Dawnstar Australis (yes, nickname – but I know him personally – he speaks with knowledge and authority) updates on The Real Victims Of The Click Frenzy Fail: The Australian Consumer after his earlier post from a few months ago.

Colourful language aside, I believe he rightfully points out the failings of the organising company and the big Australian retailers. From the Open Query perspective we can just review the situation where sites fall over under load. Contrary to what they say, that’s not a cool indication of popularity. Let’s compare with the real world:

  1. Brick & Mortar store does something that turns out popular and we see a huge queue outside, people need to wait for hours. The people in the queue can chat, and overall the situation can be regarded as positive: it shows passers-by that there’s something special going on, and that’s cool. If you don’t want to be in the crowd, you’ll come back later.
  2. Website is unresponsive/inaccessible. There’s nothing cool or positive about this, as the cause is not only unknown, but in fact irrelevant in the context. Each potential client is on their own. Things fail, so they go elsewhere (if there are substitutes) or potentially away completely (concert, it’ll sell out).
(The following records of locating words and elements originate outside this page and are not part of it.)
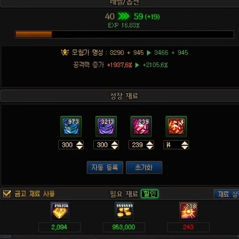Viewport: 239px width, 239px height.
Task: Click the green 할인 discount badge
Action: [150, 194]
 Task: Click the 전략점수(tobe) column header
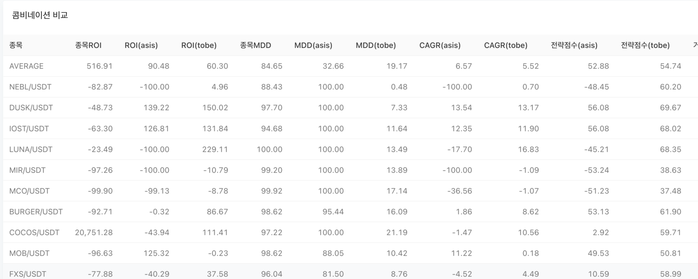(x=645, y=45)
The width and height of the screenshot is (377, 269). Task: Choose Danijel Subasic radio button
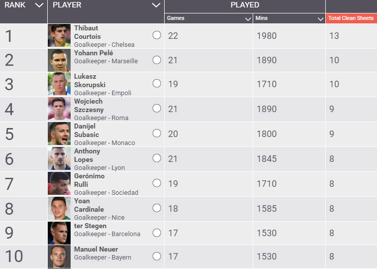tap(157, 134)
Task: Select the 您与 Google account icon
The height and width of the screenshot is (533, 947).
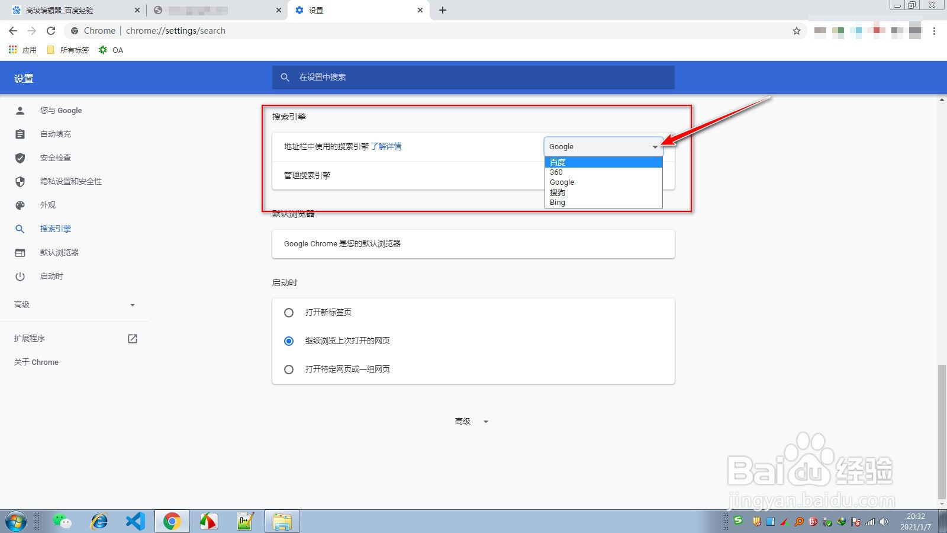Action: pyautogui.click(x=21, y=110)
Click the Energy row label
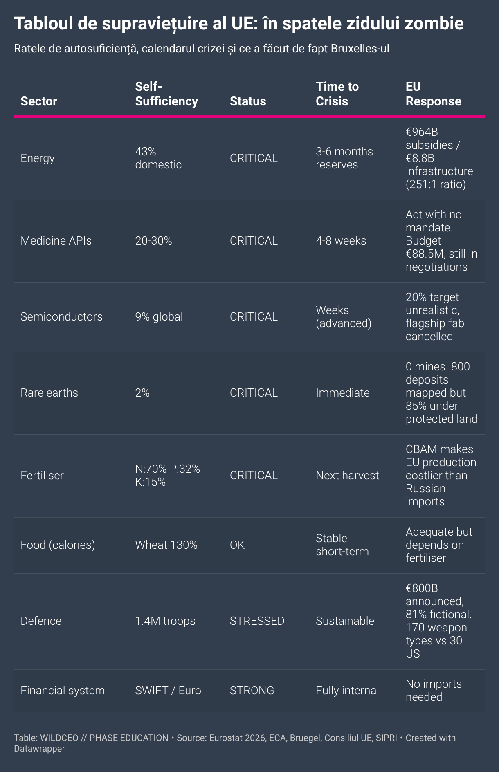Screen dimensions: 499x772 38,158
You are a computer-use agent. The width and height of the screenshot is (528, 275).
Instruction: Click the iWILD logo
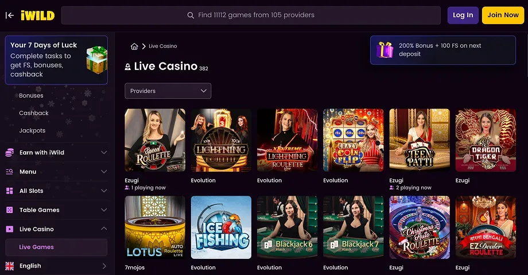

The bad taste sticks, so if there are alternatives they will not only move there, but be quite vocal about it so others move also.

So you see, you really don’t want your site to go down because of popularity, or for any other reason. Slashdot years ago created a “degrade gracefully” mechanism, where parts of the site would go static. So where normally users would be able to comment and rate posts, they’d just be able to read. In the worst case, only the front page would remain active. On Sept 11 2001, Slashdot was one of the few big sites that actually remained accessible and provided regular news that people could then read even though the topic was not really in its normal scope. The point is, they proved the approach multiple times.

Contrarily, companies like Ticketek have surely got Enterprise Design architecture, however their site has been seen to fall over with events such as The Wiggles. They might be able to get away with this since they’re essentially a monopoly provider: if you want a ticket for this particular event, you need to go to them. But it’s not good. Generally they acted surprised, even though the huge load was entirely predictable. Is that just naive, or a hope to mislead the public, or negligent? You decide.

It’s really a failure in design of sorts. As to where exactly, only an architectural review would show, and it’ll be different for different sites. However, the real lesson is that it’s not about “Enterprise Design” at all, nor about using any particular high-profile hosting provider or involvement of other buzzwords. It’s about proper architecture and deployment and the database is only one aspects of this. It doesn’t have to end up particularly expensive either, it just has to be done right and there’s no single magical approach – each case is unique. Looking at this is best done early on (it tends to also work our better and cheaper), but we’ve helped clients out at much later stages also.  Ideally, we do like to help before there’s a raging fire.